- [EXCERPTED TEXT]
And the Court pronounced this interlocutor:—

“Upon the report of Lord Justice Clerk, and having advised the informations for the parties, the Lords, in the advocation, remit the cause simpliciter; and in the petition and complaint, assoilzie the defender, and dismiss the petition and complaint, and decern.” *

May 21, 1793.

Nov. 26, ——

On reclaiming petition the Court ordered memorials; and thereafter, on considering these, the Court altered “the interlocutor reclaimed against; find that the sentence of the presbytery is not final, but that the power of review lies in this Court, and not in the supreme church judicatories; and therefore advocate the cause, and remit to the Lord Ordinary to proceed accordingly.” On reclaiming petition the Court adhered.

_________________ Footnote _________________

* Opinions of the Judges.—(Interlocutor 25th May 1792.)

Lord President Campbell.—“This is a question of jurisdiction with respect to the qualification and admission of a schoolmaster.

Three opinions have been entertained. First, that the sentence of the presbytery is final. 2d. That the review is in the Court of Session. 3d. That it is in the superior church courts.

- [TASK SET]
[1] Shorten the paragraph of the court report beginning "On reclaiming petition the Court ordered memorials" and keep its main facts.
[2] According to Lord President Campbell in the court report, what matter does the question of jurisdiction concern?

- [ENTRIES PROVIDED]
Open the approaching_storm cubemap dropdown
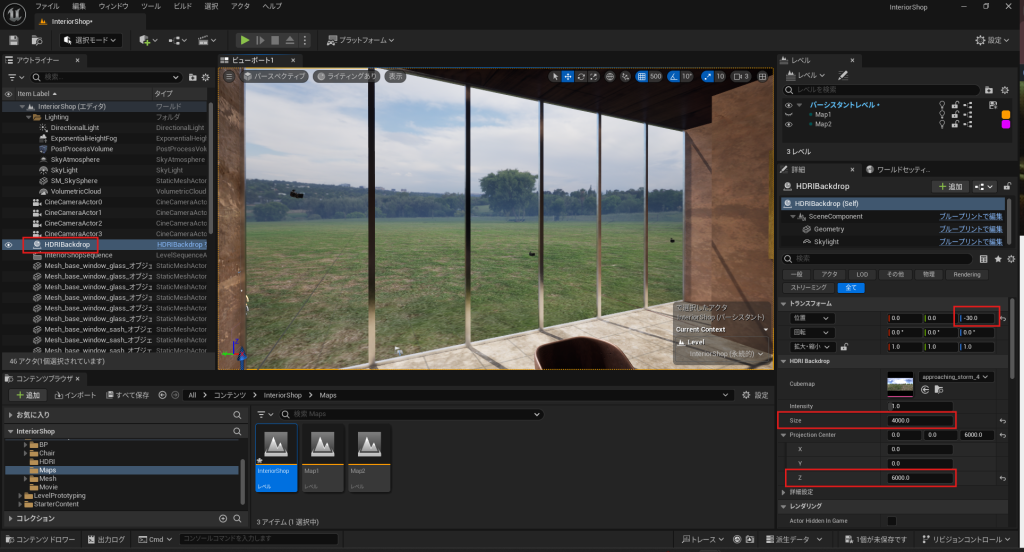Screen dimensions: 1024x552 point(958,377)
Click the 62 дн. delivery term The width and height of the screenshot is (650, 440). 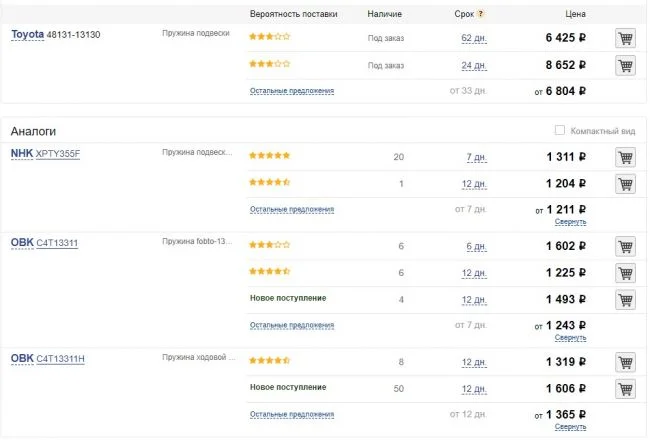click(473, 38)
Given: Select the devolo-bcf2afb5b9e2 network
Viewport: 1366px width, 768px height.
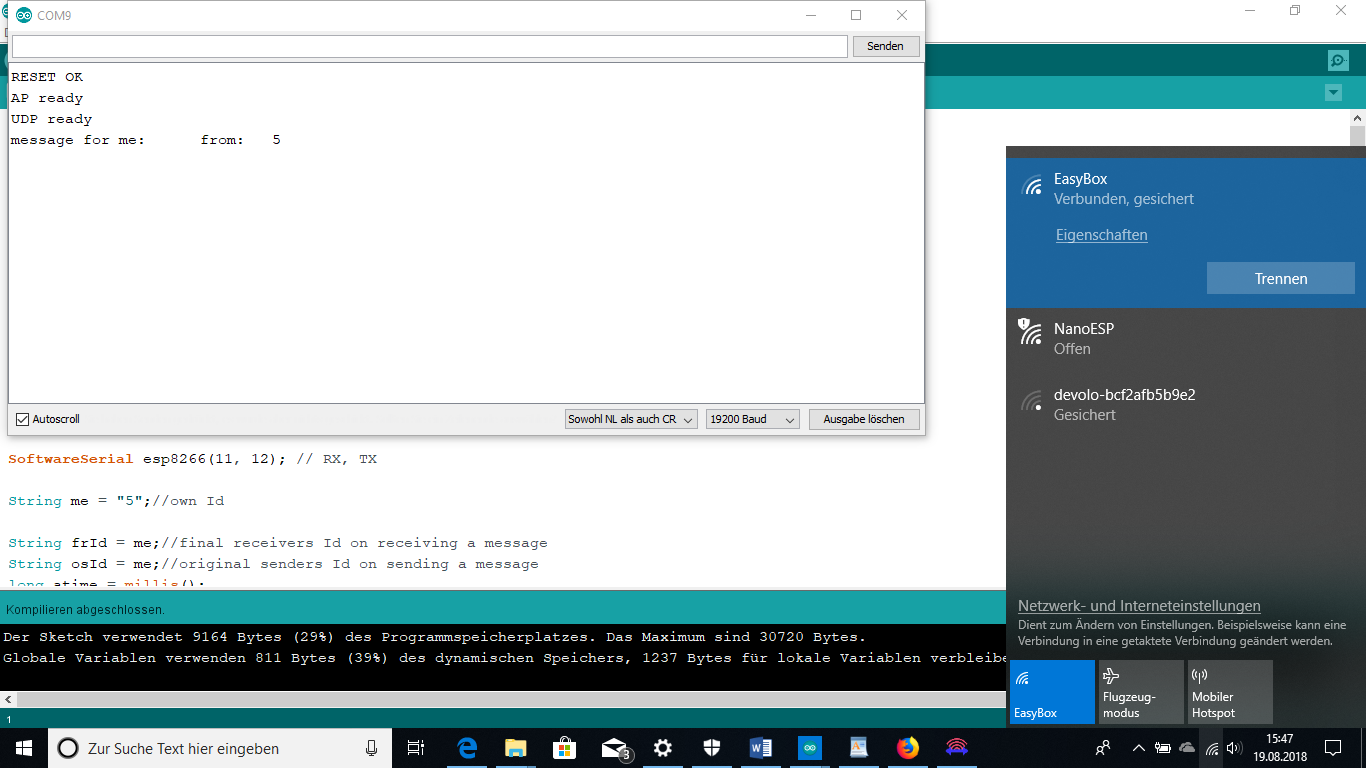Looking at the screenshot, I should click(x=1186, y=404).
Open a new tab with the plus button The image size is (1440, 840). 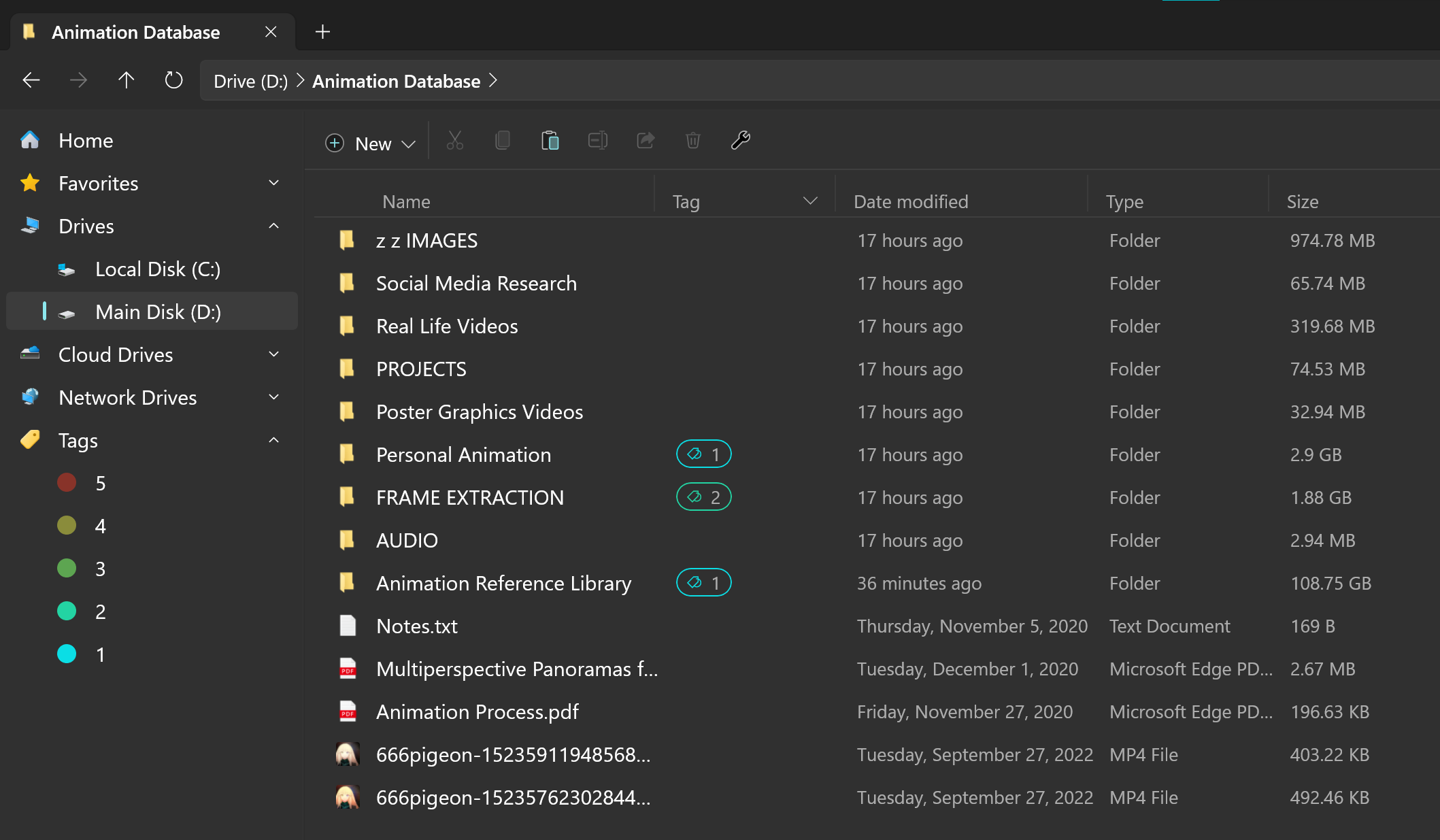pos(322,31)
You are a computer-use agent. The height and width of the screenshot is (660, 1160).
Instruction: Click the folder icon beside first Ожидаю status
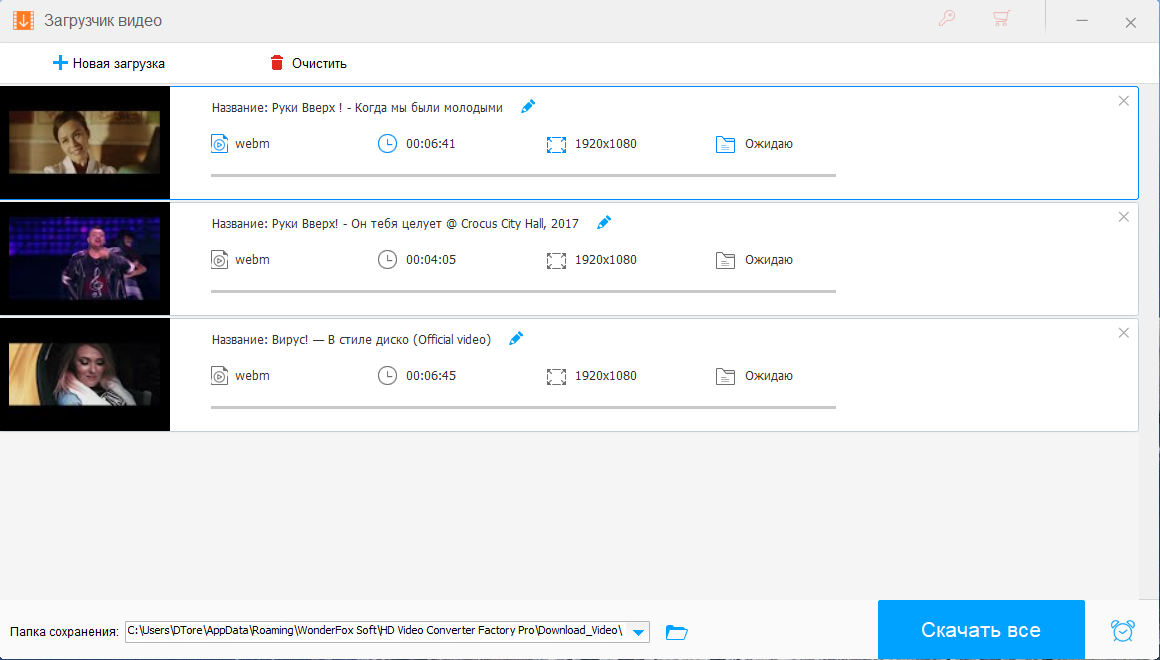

- [IN RESPONSE]
[1] After a reclaiming petition, the Court ordered memorials. Having considered them, it altered the interlocutor. It found that the presbytery's sentence was not final and that the power of review lay with this Court, not the supreme church judicatories. It advocated the cause and remitted it to the Lord Ordinary. On a further reclaiming petition, the Court adhered.

[2] The qualification and admission of a schoolmaster.